Sensex recovers after hitting day's low of 27,209; Nifty reclaims 8,300 level

Our Bureau |Agencies | | Updated on: Dec 06, 2021




Indian markets made a sharp bounce back from their day's lows with the BSE Sensex recovering by about 440 points and the NSE Nifty recovering by about 125 points at the closing session.

But it is not just the Greek tragedy that seems to have spooked the global markets. Apart from a string of terrorist attacks that unnerved the markets, fears of slowdown in the Chinese economy also seem to have weighed with the global investors.

The Sensex, which sank to a low of 27,209.19, has pulled back to 27,645.15, still down by 166.69 points or 0.6 per cent, but has recovered by 435.96 points from the day's low.

Similarly, the Nifty, which sank to a low of 8,195 points, has pulled back to 8,318.40 points, still down by 62.7 points or 0.75 per cent, but has recovered by 123.40 points from the day’s low.

It is not clear whether the recovery was just a pullback rally or whether the investors are confident of the Indian markets not being too adversely affected by the Greek developments.

Barring FMCG, all other BSE sectoral indices ended in the red.

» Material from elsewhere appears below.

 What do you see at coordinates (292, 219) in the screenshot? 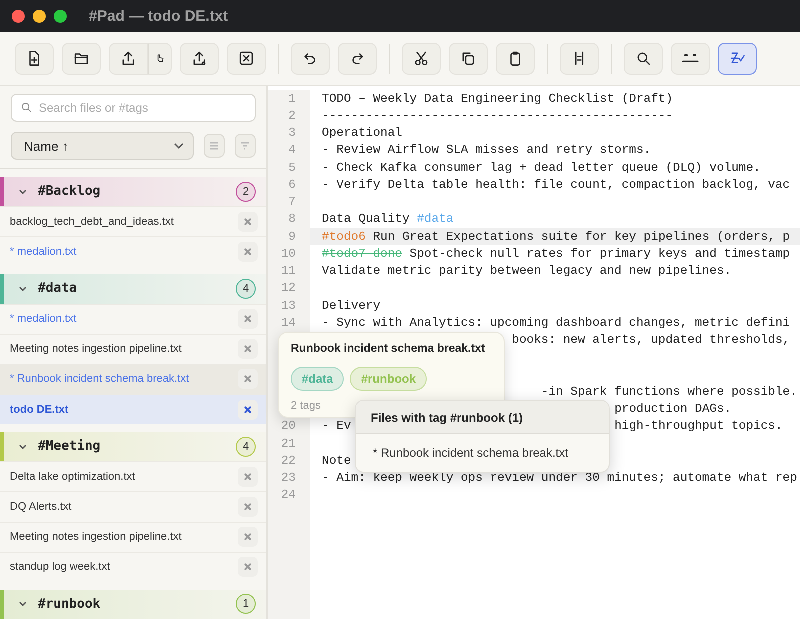
I see `line-number: 8` at bounding box center [292, 219].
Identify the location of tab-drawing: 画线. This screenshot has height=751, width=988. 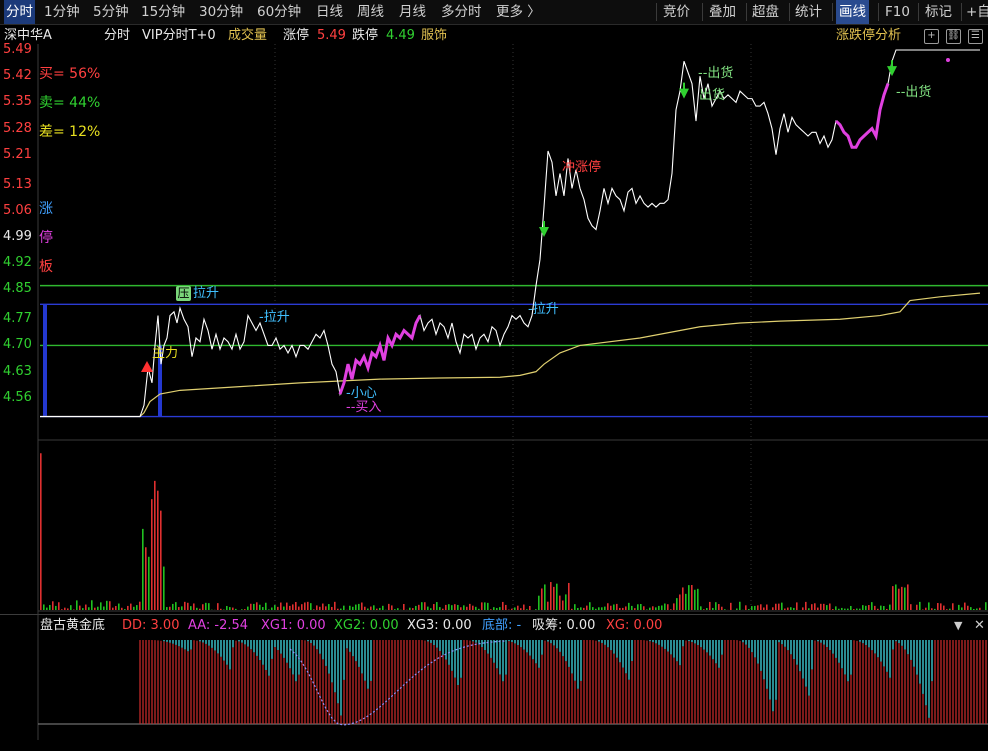
(852, 12).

Among them, realty index fell the most by 2.23 per cent, followed by IT 1.7 per cent, infrastructure 1.46 per cent and TECk 1.4 per cent, while FMCG index was up 0.28 per cent.

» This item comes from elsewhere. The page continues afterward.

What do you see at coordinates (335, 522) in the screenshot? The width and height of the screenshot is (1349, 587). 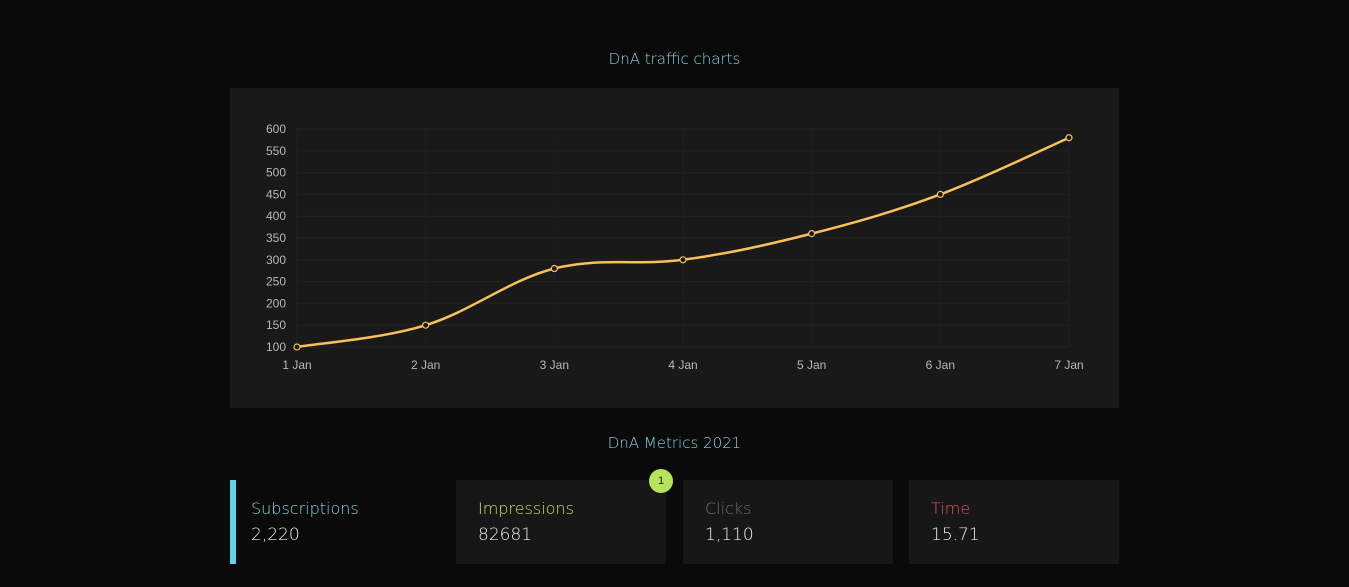 I see `metric-card-subscriptions: Subscriptions 2,220` at bounding box center [335, 522].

Top five Sensex losers were Hindalco (-3.55%), SBIN (-2.08%), Sun Pharma (-2.03%), Maruti (-1.93%) and Tata Motors (-1.76%), while the major gainers were HUL (+2.1%), NTPC (+0.8%), ITC (+0.53%), Dr Reddy's (+0.5%) and L&T (+0.44%).

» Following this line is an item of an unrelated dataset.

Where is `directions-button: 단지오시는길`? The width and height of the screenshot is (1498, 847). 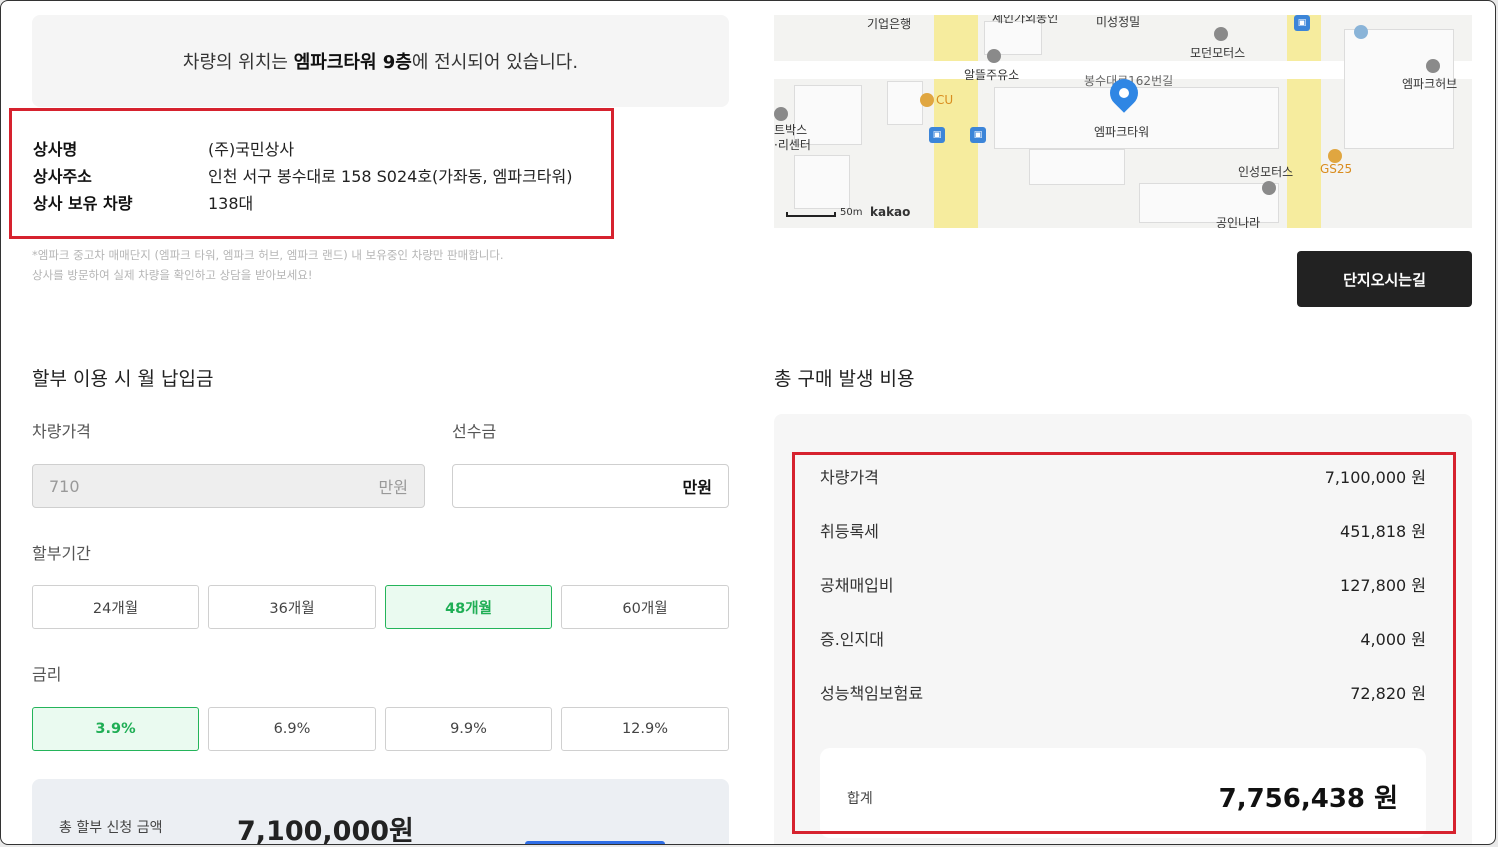
directions-button: 단지오시는길 is located at coordinates (1384, 279).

Sageraj Bariya of East India Securities in a report said: "The goal post has shifted to 5th July - That's how we can best sum up the Greece situation. Non-payment to IMF will not be a credit event as IMF considers this as arrears so fears of a contagion are ruled out for now. By the looks of it a referendum call is a political one as the Syriza hardliners would not have accepted reneging on the poll promises hence it's best that the Greek voters decide their fate. Also, a YES vote would probably lead to some sort of a long-term solution which will be a good outcome. The problem would be a NO vote and we will not know this until end of July 1st week. News reports & book runners are calling that it would be YES vote but we will keep our fingers crossed. Until then a 1 per cent - 2 per cent correction can be expected in equity markets and volatility could be expected based on the sound bytes until then."

Global markets

European shares took a hammering in early deals on Monday, with Southern European banks especially badly hit, after Greece closed its banks and imposed capital controls as a result of its debt problems.

Portugal’s PSI-20 benchmark share index sank 5 per cent, worse than a 3 per cent drop in the pan-European, blue-chip FTSEurofirst 300 index.

The euro fell almost 2 per cent and share prices tumbled across Asia on Monday as Greece looked set to default on its debt repayment this week, forcing Athens to impose capital controls to halt bank runs.

Japan’s Nikkei fell 2.1 per cent, while MSCI’s broadest index of Asia-Pacific shares outside Japan dropped 1.4 per cent.

Published on June 29, 2015
This article is closed for comments.